▶ What you should do:
Which lines in the data below contain the word "computer"? Return each of them.

▶ Listed entries:

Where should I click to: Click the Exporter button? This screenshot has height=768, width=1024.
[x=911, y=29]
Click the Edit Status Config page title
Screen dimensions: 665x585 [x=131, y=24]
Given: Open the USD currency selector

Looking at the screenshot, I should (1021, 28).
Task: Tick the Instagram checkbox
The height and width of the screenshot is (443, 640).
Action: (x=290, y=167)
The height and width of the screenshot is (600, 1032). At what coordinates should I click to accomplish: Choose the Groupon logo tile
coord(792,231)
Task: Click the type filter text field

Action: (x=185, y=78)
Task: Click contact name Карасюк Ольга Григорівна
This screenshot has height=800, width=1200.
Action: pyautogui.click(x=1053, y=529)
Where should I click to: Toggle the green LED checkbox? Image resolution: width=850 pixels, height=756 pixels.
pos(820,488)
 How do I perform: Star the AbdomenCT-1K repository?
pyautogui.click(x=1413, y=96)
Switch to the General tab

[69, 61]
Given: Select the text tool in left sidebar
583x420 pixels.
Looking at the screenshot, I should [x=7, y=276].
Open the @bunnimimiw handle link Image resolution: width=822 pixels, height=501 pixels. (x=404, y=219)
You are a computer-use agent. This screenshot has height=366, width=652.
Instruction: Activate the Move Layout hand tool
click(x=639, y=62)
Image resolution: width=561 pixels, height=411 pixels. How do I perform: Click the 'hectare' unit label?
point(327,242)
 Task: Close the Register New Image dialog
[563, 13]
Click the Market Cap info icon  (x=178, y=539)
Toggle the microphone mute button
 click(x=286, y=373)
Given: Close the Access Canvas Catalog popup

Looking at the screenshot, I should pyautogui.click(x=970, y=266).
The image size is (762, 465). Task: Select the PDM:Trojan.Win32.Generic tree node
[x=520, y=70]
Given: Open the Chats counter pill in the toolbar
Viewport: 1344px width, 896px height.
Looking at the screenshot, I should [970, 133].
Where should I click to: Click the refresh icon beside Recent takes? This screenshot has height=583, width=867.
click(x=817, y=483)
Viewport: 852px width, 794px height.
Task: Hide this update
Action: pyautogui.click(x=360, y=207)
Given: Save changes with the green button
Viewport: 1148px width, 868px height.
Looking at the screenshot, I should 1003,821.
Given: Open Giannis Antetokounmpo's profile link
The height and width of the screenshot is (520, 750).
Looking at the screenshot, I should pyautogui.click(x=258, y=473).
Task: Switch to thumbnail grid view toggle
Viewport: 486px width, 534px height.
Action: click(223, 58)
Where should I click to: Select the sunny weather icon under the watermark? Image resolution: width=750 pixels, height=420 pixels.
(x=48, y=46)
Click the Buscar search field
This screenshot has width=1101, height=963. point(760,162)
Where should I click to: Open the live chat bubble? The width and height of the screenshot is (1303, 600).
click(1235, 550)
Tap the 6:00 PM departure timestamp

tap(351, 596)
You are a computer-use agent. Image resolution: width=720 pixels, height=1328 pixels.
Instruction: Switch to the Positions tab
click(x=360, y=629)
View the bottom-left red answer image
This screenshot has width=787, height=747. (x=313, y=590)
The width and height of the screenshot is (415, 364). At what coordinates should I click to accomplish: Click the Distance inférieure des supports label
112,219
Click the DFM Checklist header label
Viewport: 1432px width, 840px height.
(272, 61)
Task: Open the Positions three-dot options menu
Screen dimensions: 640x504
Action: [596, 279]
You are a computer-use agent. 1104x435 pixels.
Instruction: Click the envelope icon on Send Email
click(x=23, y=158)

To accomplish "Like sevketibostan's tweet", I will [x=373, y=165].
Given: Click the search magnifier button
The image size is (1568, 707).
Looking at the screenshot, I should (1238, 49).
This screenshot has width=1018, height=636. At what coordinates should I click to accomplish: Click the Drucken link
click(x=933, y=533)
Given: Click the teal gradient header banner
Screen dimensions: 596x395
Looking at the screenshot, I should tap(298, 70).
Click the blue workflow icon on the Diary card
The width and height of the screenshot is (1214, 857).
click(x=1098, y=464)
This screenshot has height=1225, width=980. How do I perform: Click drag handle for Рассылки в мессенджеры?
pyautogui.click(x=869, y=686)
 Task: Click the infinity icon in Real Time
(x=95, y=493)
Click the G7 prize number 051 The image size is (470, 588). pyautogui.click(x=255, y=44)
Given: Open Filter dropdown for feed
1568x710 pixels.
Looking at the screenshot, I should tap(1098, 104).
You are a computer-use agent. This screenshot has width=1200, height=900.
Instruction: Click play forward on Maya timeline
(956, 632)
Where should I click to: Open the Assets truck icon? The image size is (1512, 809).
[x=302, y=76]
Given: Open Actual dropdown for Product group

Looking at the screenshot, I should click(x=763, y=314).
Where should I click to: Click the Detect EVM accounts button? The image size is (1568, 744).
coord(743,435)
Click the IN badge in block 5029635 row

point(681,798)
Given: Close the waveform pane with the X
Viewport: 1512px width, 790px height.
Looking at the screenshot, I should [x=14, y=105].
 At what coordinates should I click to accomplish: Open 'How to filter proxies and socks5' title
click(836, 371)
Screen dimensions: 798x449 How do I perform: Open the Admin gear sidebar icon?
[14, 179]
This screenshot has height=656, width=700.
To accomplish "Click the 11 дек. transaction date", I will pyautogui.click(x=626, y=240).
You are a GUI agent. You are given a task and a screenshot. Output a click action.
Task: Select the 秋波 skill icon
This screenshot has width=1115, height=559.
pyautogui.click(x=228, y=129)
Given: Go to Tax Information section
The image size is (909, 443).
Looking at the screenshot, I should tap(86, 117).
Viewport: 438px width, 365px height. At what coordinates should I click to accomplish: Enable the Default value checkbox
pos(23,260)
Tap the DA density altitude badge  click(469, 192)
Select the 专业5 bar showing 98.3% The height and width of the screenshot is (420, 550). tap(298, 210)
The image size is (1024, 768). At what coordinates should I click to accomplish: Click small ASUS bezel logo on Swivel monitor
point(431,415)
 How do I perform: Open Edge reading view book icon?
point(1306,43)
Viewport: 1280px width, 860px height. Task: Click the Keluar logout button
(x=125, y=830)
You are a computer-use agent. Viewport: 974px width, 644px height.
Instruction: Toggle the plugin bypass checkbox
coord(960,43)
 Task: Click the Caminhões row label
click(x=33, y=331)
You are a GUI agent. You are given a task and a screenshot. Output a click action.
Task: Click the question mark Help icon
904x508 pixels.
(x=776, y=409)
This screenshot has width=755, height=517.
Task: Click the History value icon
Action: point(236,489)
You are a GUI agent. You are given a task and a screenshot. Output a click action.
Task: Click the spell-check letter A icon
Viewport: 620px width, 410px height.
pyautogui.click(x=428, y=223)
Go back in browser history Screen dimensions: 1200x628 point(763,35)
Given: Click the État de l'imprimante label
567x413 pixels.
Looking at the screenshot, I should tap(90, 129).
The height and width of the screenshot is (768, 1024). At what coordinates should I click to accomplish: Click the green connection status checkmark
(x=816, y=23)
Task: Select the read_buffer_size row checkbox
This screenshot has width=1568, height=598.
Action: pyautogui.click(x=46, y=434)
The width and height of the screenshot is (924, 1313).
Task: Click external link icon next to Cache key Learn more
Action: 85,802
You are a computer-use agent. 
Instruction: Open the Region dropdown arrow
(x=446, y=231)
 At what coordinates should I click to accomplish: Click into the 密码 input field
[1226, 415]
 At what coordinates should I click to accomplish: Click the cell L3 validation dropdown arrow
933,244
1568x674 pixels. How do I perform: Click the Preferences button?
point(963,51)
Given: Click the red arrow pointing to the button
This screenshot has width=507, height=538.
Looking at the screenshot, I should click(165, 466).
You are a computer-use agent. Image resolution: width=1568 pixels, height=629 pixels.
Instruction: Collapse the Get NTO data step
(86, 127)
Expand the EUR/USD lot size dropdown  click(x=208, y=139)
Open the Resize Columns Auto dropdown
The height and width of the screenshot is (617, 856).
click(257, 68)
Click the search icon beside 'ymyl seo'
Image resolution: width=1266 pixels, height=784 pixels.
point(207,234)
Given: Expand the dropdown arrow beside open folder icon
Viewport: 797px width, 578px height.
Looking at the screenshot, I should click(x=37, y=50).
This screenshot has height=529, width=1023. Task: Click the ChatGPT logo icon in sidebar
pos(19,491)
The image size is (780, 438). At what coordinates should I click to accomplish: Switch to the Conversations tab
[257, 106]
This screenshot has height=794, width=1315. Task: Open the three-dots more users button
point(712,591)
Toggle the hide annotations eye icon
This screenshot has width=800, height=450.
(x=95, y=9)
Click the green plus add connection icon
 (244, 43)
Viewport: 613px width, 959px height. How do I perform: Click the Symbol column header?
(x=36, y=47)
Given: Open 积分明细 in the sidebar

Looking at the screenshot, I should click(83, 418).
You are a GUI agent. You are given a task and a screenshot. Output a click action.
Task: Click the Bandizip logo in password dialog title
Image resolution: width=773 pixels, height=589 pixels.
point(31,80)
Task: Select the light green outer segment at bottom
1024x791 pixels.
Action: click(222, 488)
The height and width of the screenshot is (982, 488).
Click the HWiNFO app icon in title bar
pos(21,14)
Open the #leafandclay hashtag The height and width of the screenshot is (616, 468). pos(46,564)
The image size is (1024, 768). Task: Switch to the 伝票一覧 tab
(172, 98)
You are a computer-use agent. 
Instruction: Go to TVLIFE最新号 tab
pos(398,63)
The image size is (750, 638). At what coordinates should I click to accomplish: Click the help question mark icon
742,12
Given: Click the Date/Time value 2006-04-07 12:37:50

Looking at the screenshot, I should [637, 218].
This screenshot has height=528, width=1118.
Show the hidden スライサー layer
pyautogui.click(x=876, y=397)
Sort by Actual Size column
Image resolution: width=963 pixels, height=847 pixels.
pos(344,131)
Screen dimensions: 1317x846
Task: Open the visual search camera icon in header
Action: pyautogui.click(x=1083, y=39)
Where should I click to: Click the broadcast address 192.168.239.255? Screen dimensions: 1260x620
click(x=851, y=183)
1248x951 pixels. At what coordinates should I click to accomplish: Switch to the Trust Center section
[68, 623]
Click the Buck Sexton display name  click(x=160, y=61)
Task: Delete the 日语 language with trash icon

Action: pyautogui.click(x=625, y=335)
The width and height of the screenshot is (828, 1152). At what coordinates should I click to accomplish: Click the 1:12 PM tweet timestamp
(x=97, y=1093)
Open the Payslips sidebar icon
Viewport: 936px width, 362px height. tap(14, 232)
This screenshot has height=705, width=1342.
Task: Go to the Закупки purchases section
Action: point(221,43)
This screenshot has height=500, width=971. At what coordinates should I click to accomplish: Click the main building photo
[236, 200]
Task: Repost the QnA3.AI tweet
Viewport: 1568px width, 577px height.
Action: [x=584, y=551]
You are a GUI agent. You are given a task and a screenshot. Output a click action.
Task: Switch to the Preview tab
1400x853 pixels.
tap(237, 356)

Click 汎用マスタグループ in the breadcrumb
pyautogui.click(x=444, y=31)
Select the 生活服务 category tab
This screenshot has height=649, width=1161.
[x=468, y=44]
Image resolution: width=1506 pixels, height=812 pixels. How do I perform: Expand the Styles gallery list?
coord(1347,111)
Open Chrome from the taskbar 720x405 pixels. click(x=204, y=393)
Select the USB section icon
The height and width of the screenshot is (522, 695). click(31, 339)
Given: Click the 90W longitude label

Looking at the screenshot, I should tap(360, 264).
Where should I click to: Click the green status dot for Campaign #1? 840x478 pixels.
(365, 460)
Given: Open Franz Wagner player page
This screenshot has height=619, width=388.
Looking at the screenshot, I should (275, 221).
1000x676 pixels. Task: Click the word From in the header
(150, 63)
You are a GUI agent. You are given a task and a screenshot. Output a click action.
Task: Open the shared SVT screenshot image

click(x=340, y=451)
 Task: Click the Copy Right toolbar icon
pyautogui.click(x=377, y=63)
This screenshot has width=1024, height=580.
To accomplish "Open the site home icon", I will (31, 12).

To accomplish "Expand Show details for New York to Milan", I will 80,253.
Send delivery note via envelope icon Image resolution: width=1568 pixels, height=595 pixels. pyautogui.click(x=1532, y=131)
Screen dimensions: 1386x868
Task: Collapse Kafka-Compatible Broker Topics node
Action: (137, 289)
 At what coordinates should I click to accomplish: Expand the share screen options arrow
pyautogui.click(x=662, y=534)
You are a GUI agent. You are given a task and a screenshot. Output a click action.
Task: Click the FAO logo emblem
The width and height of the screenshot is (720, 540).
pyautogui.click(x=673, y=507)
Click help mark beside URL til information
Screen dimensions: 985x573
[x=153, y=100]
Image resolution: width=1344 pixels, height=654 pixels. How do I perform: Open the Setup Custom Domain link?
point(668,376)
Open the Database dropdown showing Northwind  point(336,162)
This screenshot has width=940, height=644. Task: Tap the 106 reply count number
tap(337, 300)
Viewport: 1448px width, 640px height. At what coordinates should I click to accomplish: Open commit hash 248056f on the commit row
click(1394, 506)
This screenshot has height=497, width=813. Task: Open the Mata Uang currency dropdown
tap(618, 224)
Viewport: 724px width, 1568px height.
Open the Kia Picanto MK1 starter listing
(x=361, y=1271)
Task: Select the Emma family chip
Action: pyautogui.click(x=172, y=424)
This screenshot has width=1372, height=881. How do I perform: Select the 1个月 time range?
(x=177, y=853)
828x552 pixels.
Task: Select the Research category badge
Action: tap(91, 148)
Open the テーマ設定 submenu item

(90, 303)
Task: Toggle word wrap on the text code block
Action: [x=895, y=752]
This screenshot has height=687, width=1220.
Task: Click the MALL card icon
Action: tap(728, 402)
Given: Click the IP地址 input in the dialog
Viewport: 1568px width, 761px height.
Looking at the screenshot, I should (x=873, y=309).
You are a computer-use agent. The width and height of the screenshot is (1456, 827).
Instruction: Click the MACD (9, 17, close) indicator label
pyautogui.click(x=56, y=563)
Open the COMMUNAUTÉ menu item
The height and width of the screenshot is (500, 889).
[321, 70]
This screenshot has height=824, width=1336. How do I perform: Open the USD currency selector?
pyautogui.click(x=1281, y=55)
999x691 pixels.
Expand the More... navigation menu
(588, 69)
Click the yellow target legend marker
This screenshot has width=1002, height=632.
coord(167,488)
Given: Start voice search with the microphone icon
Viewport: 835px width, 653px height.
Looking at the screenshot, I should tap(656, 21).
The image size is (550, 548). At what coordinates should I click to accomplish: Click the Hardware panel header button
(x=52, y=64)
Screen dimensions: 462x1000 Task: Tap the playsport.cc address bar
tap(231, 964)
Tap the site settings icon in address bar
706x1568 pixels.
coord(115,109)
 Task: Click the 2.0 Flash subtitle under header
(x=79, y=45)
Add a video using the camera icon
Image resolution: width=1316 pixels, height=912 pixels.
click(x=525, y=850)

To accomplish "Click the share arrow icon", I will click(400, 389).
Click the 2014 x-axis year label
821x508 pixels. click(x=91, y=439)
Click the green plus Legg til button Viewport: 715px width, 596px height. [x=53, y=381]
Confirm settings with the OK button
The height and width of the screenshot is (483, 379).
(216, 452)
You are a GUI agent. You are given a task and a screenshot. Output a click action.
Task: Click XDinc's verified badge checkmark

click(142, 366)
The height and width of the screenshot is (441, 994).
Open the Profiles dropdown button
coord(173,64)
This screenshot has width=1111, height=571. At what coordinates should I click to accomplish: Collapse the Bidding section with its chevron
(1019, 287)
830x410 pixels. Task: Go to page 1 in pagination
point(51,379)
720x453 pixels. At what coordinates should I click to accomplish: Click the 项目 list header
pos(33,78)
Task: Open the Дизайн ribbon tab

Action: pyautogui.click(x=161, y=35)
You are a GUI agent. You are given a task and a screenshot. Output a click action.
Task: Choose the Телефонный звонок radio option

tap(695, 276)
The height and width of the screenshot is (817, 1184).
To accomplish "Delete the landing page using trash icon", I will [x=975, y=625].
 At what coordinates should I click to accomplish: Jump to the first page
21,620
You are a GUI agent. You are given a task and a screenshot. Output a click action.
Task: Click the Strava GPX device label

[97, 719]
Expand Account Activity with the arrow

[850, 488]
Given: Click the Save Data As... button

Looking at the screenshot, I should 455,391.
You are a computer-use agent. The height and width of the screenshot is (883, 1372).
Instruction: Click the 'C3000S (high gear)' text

▶ Task result:
You are a computer-use agent. This screenshot has height=366, width=652.
You are a computer-use agent. Image resolution: width=720 pixels, height=1328 pixels.
You are a computer-use agent. 1104x435 pixels.
You are a computer-use agent. This screenshot has width=1200, height=900.
You are a computer-use agent. Viewport: 974px width, 644px height.
You are a computer-use agent. 
You are a computer-use agent. Image resolution: width=1568 pixels, height=629 pixels.
You are a computer-use agent. 
You are a computer-use agent. The width and height of the screenshot is (1456, 827).
You are a computer-use agent. The height and width of the screenshot is (883, 1372).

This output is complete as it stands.